My kids spent the better part of 4 weeks this summer running round, building dens, falling off trees, playing with other kids with almost zero adult supervision. They loved it and have made huge steps forwars in their social and linguistic skills (most of all my ds who struggles with this sort of thing. I didn't do it to 'educate' them, I did it because it was fun for them and for me. For 4 weeks they had the sort of childhood that I had as a kid. No TV, no computers just a park and trees and sticks and mud.

I teach kids at the other end of the growing up buisness. I am sick and tired of seeing kids pressurised into being adults before they can cope with it. Teenagers are shit at being adult and great at being teenagers. We forget this at their cost.....and ours.

I got bollocked by my PGCE tutor because I call the kids, boys and girls. She thought I was indulting her. I thought she was a wanker of the first water. Guess who's just got record numbers of kids doing A level....me, because I treat them as kids, and they love it.

marthamoo · 12/09/2006 12:29

I did have a book called "101 Things To Do on Rainy Days" I got it for Christmas. In fact I got two copies (it must have been the "Dangerous Book" for 1977) Relatives we hardly saw turned up a couple of days after Christmas bearing gifts so my Mum speedily wrapped the extra copy and presented it to my cousin. She hadn't noticed that the full title of the book was "101 Things To Do On Rainy Days: For Girls" He said "thank you, Auntie Pat" very politely. See, children were well brought up in those days

katierocket · 12/09/2006 12:30

I bet they were more 'depressed' when they were stuck up chimneys or under cotton looms all day.

Enid · 12/09/2006 12:31

my old school librarian co-wrote a book liek that

it was fabby

divided into seasons

please seomeon find it for me

(her name was barbara sherrard-smith)

OP posts:
Enid · 12/09/2006 12:31

lol kr thats what my mum says (and I am starting to agree with her)

OP posts:
Blandmum · 12/09/2006 12:32

I had a 365 things to do book.

One section was a list of things if you were confined to bed after an illness.

I so wanted to be sent to bed and have a tray of food, and things to entertain me!

katierocket · 12/09/2006 12:32

It's true thought isn't it. We worry too much these days, about everything related to our children.

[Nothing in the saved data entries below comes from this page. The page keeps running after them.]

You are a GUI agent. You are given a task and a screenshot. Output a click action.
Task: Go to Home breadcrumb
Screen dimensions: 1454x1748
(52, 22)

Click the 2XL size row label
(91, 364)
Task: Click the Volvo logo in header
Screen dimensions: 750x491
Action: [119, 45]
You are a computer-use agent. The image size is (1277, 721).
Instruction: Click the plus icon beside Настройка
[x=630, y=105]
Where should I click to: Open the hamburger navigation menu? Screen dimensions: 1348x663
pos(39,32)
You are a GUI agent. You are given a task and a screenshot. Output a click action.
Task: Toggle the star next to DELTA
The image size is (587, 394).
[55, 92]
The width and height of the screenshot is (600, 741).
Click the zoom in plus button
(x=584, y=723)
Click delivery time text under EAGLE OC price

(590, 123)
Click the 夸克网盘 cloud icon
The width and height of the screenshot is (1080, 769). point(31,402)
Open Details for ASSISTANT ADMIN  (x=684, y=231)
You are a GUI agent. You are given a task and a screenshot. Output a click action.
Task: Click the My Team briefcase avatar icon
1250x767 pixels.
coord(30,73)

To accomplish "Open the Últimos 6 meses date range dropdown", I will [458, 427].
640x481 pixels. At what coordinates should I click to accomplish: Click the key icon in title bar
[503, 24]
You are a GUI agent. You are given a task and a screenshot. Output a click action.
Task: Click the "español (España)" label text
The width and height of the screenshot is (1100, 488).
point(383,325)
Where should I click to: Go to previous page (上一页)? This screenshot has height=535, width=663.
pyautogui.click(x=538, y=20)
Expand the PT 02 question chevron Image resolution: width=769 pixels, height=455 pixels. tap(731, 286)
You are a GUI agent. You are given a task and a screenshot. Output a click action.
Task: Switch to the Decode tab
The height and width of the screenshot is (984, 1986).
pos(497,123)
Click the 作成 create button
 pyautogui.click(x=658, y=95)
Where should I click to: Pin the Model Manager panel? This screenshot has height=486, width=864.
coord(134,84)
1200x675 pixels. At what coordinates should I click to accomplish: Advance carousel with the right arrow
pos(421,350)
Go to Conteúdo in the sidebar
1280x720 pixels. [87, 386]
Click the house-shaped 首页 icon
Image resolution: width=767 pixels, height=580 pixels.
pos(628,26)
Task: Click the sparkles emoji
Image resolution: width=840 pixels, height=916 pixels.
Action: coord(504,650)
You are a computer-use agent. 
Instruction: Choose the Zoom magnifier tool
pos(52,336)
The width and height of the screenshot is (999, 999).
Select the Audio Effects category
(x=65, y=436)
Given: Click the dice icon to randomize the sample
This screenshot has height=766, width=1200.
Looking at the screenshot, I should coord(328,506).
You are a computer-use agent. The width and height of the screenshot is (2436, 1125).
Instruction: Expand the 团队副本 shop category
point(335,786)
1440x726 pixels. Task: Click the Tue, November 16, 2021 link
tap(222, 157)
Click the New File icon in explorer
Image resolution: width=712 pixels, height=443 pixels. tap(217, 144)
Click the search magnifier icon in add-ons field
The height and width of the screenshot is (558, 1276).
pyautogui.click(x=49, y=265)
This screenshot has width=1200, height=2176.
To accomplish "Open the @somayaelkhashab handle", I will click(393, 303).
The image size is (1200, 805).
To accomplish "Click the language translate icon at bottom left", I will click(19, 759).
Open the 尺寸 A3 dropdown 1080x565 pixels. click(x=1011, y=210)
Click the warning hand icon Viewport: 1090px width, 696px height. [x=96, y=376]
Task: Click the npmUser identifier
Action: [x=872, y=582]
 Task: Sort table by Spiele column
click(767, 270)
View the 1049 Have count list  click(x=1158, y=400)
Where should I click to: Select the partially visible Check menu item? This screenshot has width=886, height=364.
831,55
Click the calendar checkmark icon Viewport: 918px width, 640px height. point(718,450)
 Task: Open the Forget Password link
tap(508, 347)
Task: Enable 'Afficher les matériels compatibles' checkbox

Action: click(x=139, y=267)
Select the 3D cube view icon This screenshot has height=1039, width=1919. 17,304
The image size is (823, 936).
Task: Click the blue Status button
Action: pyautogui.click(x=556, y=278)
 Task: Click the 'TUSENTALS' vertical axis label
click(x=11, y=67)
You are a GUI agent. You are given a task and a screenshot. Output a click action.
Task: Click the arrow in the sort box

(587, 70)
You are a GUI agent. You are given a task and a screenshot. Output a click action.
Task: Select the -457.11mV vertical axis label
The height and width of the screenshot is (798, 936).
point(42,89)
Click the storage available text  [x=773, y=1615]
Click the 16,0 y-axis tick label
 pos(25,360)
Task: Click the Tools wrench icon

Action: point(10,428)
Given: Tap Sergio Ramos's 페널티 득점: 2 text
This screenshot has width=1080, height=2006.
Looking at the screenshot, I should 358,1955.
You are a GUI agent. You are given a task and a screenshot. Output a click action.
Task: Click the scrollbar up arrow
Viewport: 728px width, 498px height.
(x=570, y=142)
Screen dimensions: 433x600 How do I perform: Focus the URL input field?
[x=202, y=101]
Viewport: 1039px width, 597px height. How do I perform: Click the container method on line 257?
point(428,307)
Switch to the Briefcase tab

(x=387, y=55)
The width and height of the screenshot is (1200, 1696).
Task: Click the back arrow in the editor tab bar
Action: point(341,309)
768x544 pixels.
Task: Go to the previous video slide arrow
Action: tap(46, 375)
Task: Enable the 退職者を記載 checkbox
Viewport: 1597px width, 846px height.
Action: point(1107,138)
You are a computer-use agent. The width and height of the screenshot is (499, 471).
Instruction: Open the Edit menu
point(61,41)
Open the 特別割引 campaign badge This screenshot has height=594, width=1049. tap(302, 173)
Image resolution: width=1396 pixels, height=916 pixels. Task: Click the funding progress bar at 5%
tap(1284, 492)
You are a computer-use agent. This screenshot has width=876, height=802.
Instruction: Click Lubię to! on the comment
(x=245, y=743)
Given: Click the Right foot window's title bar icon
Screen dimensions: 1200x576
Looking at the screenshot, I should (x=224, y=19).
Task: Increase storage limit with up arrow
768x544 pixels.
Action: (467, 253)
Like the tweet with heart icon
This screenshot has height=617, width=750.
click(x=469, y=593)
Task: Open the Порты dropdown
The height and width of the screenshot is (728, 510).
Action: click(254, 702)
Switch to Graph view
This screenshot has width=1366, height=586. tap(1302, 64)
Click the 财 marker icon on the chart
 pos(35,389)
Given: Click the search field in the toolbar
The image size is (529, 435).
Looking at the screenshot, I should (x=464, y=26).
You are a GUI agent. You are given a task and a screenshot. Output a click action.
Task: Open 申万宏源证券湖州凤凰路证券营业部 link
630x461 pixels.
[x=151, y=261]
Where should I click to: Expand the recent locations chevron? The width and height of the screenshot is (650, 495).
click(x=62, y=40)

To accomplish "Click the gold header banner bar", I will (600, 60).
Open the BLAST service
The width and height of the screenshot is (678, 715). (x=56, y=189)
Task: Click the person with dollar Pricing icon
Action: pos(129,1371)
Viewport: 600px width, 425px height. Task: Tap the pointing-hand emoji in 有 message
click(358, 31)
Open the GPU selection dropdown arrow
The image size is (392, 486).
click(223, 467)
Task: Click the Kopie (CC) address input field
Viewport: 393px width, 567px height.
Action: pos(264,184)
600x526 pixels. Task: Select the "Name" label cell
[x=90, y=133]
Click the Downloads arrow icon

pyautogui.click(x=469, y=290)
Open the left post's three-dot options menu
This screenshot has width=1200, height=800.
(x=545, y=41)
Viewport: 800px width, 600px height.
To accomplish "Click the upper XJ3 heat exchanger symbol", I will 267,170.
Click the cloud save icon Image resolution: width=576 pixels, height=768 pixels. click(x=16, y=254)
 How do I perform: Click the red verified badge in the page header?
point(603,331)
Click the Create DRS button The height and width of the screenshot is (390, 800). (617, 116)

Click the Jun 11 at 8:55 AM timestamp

They want to be grateful they're not "down pit".

Enid · 12/09/2006 12:32

I bet 9 times out of 10 itsn ot depression

just good old fashioned mooching about and thinking too much

OP posts:
katierocket · 12/09/2006 12:33

MB - I'd like that now!

Enid · 12/09/2006 12:33

i think that was it mb

god I loved that book

OP posts:
katierocket · 12/09/2006 12:34

The being confined to bed bit I mean.

Blandmum · 12/09/2006 12:34

me too

but I have to plan a lesson on the hormonal control of ovulation for the sixth form, and one on pesticides and intesive farming for year 11!